Million-Plus Anticorruption Petition Sent Back After Delivery

National Assembly lawmakers on May 16 met with the organizers of an anticorruption petition but declined to accept more than one million signatures and thumbprints they had collected since 2006.

The petition, endorsed by 1,098,163 people in 19 towns and provinces, calls for the government and legislature to enact an anticorruption law which has been in the drafting process for nearly 15 years.

Accompanied by a rally of more than 100 people, the reams of paper containing the more than one million signatures and thumbprints were stacked in 12 cyclos and brought to gates of the Assembly.

Though 10 petition organizers entered the Assembly to meet with members of the Assembly’s commission on human rights and complaints reception, the petition documents were kept outside the gates.

Yong Kim Eng, president of the People Center for Develop­ment and Peace, said May 16 that the commission’s chairwoman, CPP lawmaker Khuon Sudary, agreed to accept only the petition’s that had accompanying statements and a poster bearing photographic images of all the signatures and thumbprints.

Khuon Sudary had refused requests to come to the Assem­bly’s gates to be presented with the petition, Yong Kim Eng said.

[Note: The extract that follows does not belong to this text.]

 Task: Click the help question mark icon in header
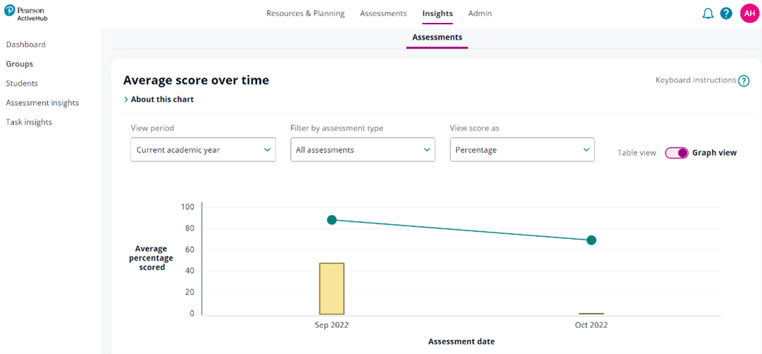726,14
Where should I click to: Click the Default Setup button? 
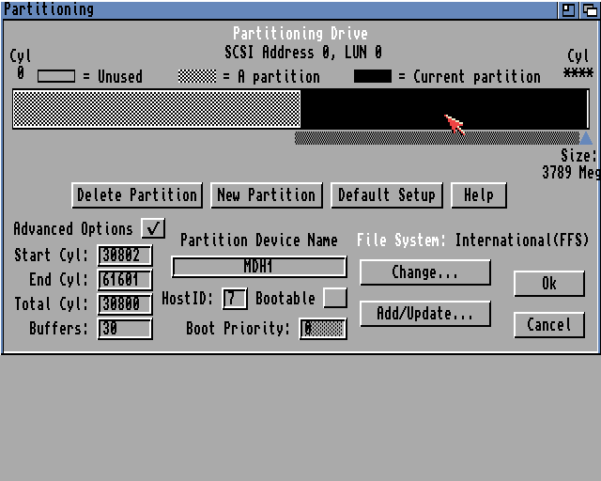coord(386,195)
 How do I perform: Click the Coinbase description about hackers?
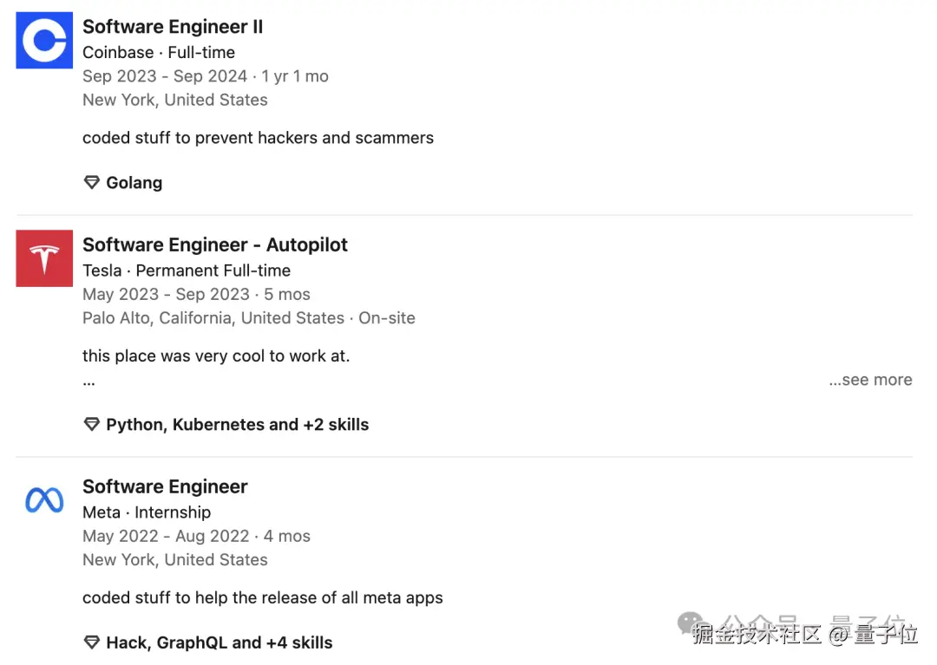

“We’re disappointed. At least, she could have come out and accepted them as a symbol,” he said, adding that Khuon Sudary had told the rally to take the petition back to the their own offices for storage.

Khuon Sudary could not be reached for comment Friday however commission member and CPP lawmaker Van Sengly said the commission’s job is to do no more than forward complaints to relevant ministries.

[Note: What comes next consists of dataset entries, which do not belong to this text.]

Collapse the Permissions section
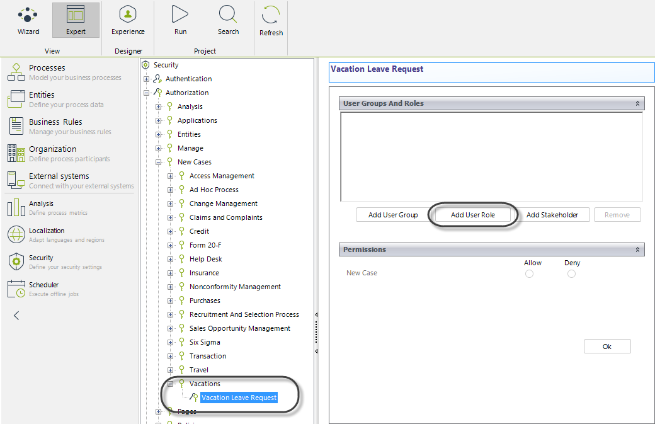This screenshot has height=424, width=655. pyautogui.click(x=637, y=250)
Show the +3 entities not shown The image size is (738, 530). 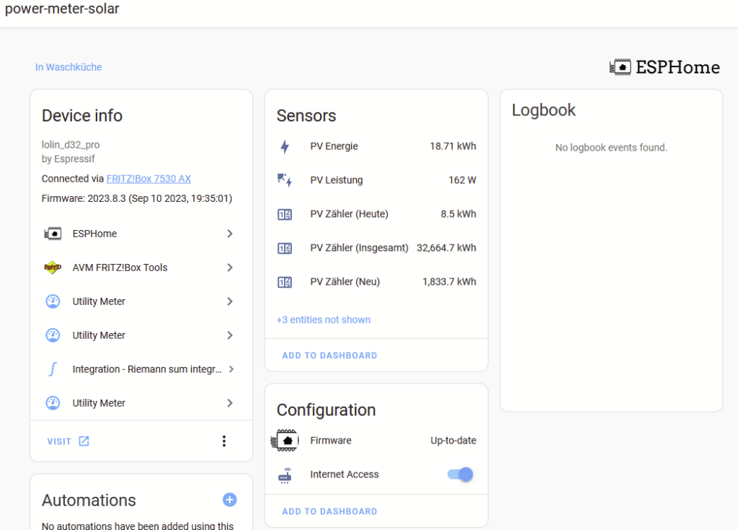[x=324, y=319]
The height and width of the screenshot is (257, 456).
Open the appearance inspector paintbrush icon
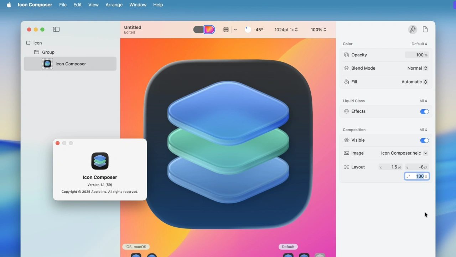412,29
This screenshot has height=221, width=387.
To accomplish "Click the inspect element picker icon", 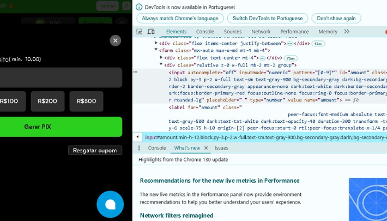I will (140, 32).
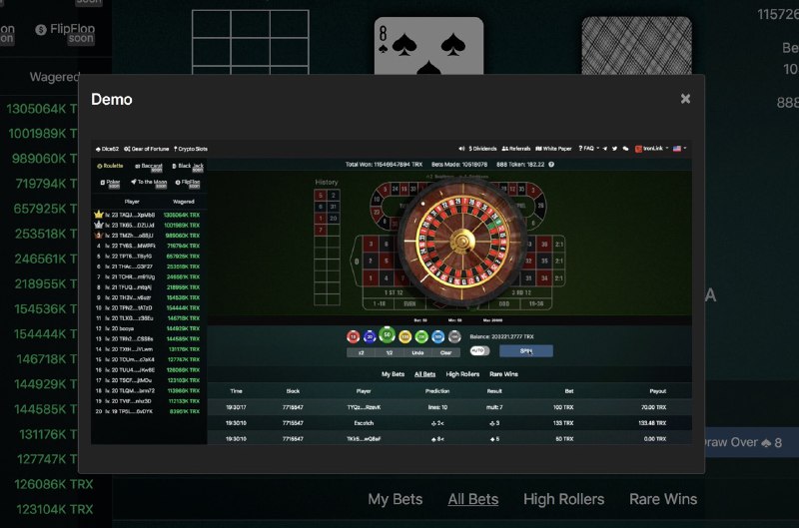Screen dimensions: 799x528
Task: Close the Demo dialog
Action: point(685,98)
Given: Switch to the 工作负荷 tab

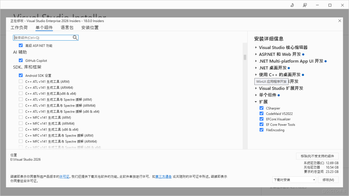Looking at the screenshot, I should [x=19, y=27].
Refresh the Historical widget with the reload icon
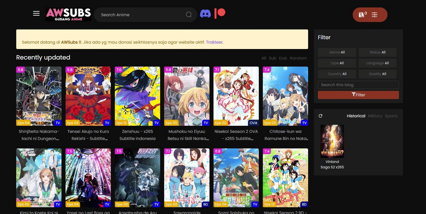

“The role of the commission is to accept the statement. That is all,” he said.

“The National Assembly will wait for responses from other ministries,” he added.

SRP lawmaker Son Chhay, who attended Friday’s meeting, said the Assembly’s leadership had shown bias by not appointing the SRP-led commission on corruption to accept the petition.

“The commission chairwoman said take [the petition] back to keep at your own offices,” Son Chhay said.